啟動消費符合經濟發展過程中的國際經驗。按照國際經驗,當經濟社會發展到一定程度后,消費占GDP的比例就會上升,而投資占GDP的比例就會下降。這就是所謂的消費和投資的庫茲尼茨曲線。事實上,當經濟增長放緩時,唯有消費占GDP比例明顯上升,才能阻止經濟繼續下滑。按照有關研究,當消費占GDP的比例達到62%~64%時,增長率繼續下滑的可能性最小。
當然,中國的消費啟動仍然存在著諸多障礙。首先,中國的收入分配仍然存在著較大程度的不平等。由于低收入人群的邊際消費傾向高于高收入人群的邊際消費傾向,從而形成低收入人群“無錢可花”、高收入人群“有錢不花”的強烈反差,因此,收入越不平等,啟動消費就越困難。其次,中國在醫療和社會保障等方面仍然不夠健全,居民在接受基本醫療服務及社會保障等方面所面臨的機會也較為不平等,這使得大多數居民特別是低收入群體對未來缺乏安全感。在經濟學上有一個基本行為假設,即大多數家庭偏愛穩定的消費流,由此,當未來生活不能得到保障時,家庭將出于強烈的預防性動機而更積極地選擇儲蓄,以防患未來。于是,越沒有好的社會和醫療保障體系,啟動消費也就越困難。
經濟社會的產量既離不開供給,也離不開需求。從宏觀上講,經濟社會的供給側由資本、勞動力和技術組成,而經濟社會的需求側則由投資、消費和出口構成,即通常所說的三駕馬車。與此同時,無論是供給側還是需求側,都可區分為由產品的種類及質量所構成的結構。然而,經濟社會的供給側實際上所提供的是生產能力,包括其結構意義上的生產各種不同產品種類和質量的能力。在給定的供給或生產能力下,實際的產量仍然由需求決定。當然,由需求所決定的產量與供給過分接近時,通貨膨脹就可能產生。因此,供給為經濟的增長提供了可能,而經濟增長的實現則必須通過需求。
由于中國之前一向關注境外市場,大量的企業特別是一些東部沿海企業以接受境外訂單、生產境外品牌的產品、出口換取美元為其基本的運營模式,從而在很大程度上忽略了國內市場的開發。因此,從面向境外市場轉為面向國內市場必將是一個痛苦的轉型過程。
上述關于供給與需求之間的經濟學關系意味著,擴大內需離不開供給側結構性改革。所謂供給側結構性改革就是指以技術進步的方式,提高整個經濟社會的供給(生產)質量,使得經濟社會的供給結構體系更為高效,更能滿足人民群眾日益增長的對美好生活的需要。
經濟學中有所謂邊際效益遞減規律,這意味著對于任何一種特定的商品,人們對其需求是有限的。與此同時,人們的需求又是多元和多層次的,于是,盡管人們對特定商品的需求是有限的,但對新產品和產品的升級換代卻有著強大的需求。2011年發生的“賣腎買iPhone?4S”的調侃充分說明了由新產品和產品的升級換代所帶來的消費刺激。因此,啟動消費不僅要解決好收入分配和社會保障問題,更要堅持供給側結構性改革。

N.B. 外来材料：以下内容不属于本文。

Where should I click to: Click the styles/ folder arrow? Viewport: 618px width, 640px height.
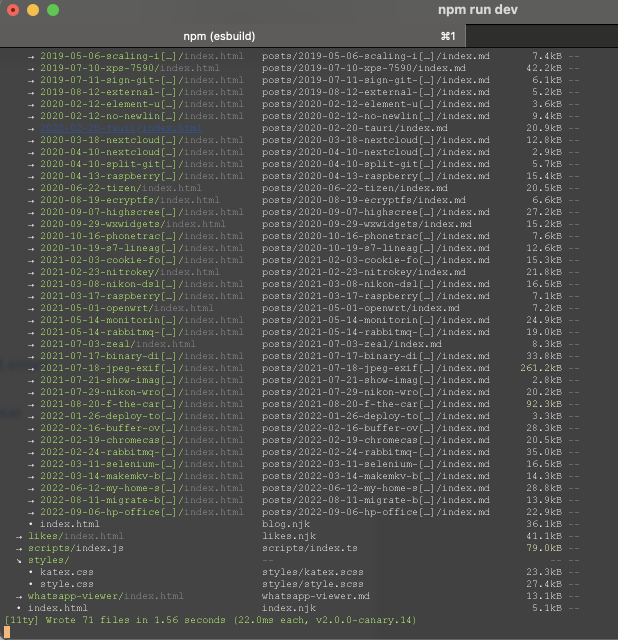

此外,技術進步同樣也能推動投資。新技術的應用通常是通過投資而實現的。新基建中的5G基站建設、特高壓、城際高速鐵路和城市軌道交通、新能源汽車充電樁、大數據中心、人工智能、工業互聯網無一不是新技術革命的成果。滿足人民群眾美好生活需要的新產品和產品的升級換代都是通過投資新的生產線來實現的。由此可見,擴大內需所需要的消費和投資都離不開供給側結構性改革。
由于美國的封鎖,引進型的技術進步已沒有多少空間,因此,就中國而言,技術進步只能來源于自主研發和自主創新。若中國的供給側結構體系不能為經濟社會持續不斷地提供新的技術,不能對現有產品進行更新換代,不能源源不斷地推出新的產品,則無論是投資還是消費都將成為無源之水,擴大內需也將無從實現。從這個意義上說,堅持供給側結構性改革仍然是中國經濟發展的基本戰略。